_Task requirements_
Starting at the line that contains "Given: Open the editor settings gear icon" and stopping after the last line, set down the listing exactly as it is. Add nothing.

_Raw data_
****************************************
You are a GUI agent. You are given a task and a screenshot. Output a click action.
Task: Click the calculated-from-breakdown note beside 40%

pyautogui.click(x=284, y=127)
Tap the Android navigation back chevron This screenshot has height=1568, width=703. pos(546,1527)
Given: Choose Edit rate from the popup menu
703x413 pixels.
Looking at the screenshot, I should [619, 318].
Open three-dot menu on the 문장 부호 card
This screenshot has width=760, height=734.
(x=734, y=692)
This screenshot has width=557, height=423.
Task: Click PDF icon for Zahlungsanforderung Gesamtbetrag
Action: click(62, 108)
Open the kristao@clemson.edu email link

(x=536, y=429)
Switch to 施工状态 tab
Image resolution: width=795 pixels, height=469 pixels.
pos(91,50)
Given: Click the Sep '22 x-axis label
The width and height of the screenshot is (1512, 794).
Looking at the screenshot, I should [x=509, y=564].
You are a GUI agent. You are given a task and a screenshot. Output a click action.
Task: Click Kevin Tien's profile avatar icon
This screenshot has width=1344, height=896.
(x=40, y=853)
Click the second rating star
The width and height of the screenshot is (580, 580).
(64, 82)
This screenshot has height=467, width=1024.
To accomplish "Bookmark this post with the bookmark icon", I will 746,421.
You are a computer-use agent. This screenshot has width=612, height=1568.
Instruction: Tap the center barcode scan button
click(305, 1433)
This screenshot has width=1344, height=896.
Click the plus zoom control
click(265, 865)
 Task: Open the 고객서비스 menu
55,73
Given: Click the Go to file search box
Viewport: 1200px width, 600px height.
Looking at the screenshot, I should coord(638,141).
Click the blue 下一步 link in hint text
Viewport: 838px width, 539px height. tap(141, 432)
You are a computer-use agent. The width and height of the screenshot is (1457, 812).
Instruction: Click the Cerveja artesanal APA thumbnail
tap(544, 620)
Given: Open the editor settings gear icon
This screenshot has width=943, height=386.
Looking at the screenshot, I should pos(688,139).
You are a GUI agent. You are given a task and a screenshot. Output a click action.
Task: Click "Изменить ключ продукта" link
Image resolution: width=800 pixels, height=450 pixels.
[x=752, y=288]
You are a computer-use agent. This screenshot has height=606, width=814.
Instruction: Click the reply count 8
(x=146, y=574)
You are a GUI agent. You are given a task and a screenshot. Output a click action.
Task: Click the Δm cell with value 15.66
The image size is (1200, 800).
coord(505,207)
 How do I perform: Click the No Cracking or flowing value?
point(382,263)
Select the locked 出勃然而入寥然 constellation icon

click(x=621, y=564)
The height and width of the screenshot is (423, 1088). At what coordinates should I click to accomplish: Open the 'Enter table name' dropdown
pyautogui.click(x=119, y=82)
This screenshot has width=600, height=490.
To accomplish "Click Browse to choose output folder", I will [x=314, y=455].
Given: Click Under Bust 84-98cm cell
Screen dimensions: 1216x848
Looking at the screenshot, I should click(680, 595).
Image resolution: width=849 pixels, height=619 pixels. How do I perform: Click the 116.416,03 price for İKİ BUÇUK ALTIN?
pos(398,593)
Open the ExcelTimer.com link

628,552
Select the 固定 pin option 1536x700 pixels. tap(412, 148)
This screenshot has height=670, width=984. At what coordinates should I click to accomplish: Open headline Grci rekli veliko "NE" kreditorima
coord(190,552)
****************************************
_Task solution_
Given: Open the editor settings gear icon
This screenshot has width=943, height=386.
Looking at the screenshot, I should pos(688,139).
You are a GUI agent. You are given a task and a screenshot. Output a click action.
Task: Click "Изменить ключ продукта" link
Image resolution: width=800 pixels, height=450 pixels.
[x=752, y=288]
You are a computer-use agent. This screenshot has height=606, width=814.
Instruction: Click the reply count 8
(x=146, y=574)
You are a GUI agent. You are given a task and a screenshot. Output a click action.
Task: Click the Δm cell with value 15.66
The image size is (1200, 800).
coord(505,207)
 How do I perform: Click the No Cracking or flowing value?
point(382,263)
Select the locked 出勃然而入寥然 constellation icon

click(x=621, y=564)
The height and width of the screenshot is (423, 1088). At what coordinates should I click to accomplish: Open the 'Enter table name' dropdown
pyautogui.click(x=119, y=82)
This screenshot has width=600, height=490.
To accomplish "Click Browse to choose output folder", I will [x=314, y=455].
Given: Click Under Bust 84-98cm cell
Screen dimensions: 1216x848
Looking at the screenshot, I should click(680, 595).
Image resolution: width=849 pixels, height=619 pixels. How do I perform: Click the 116.416,03 price for İKİ BUÇUK ALTIN?
pos(398,593)
Open the ExcelTimer.com link

628,552
Select the 固定 pin option 1536x700 pixels. tap(412, 148)
This screenshot has height=670, width=984. At what coordinates should I click to accomplish: Open headline Grci rekli veliko "NE" kreditorima
coord(190,552)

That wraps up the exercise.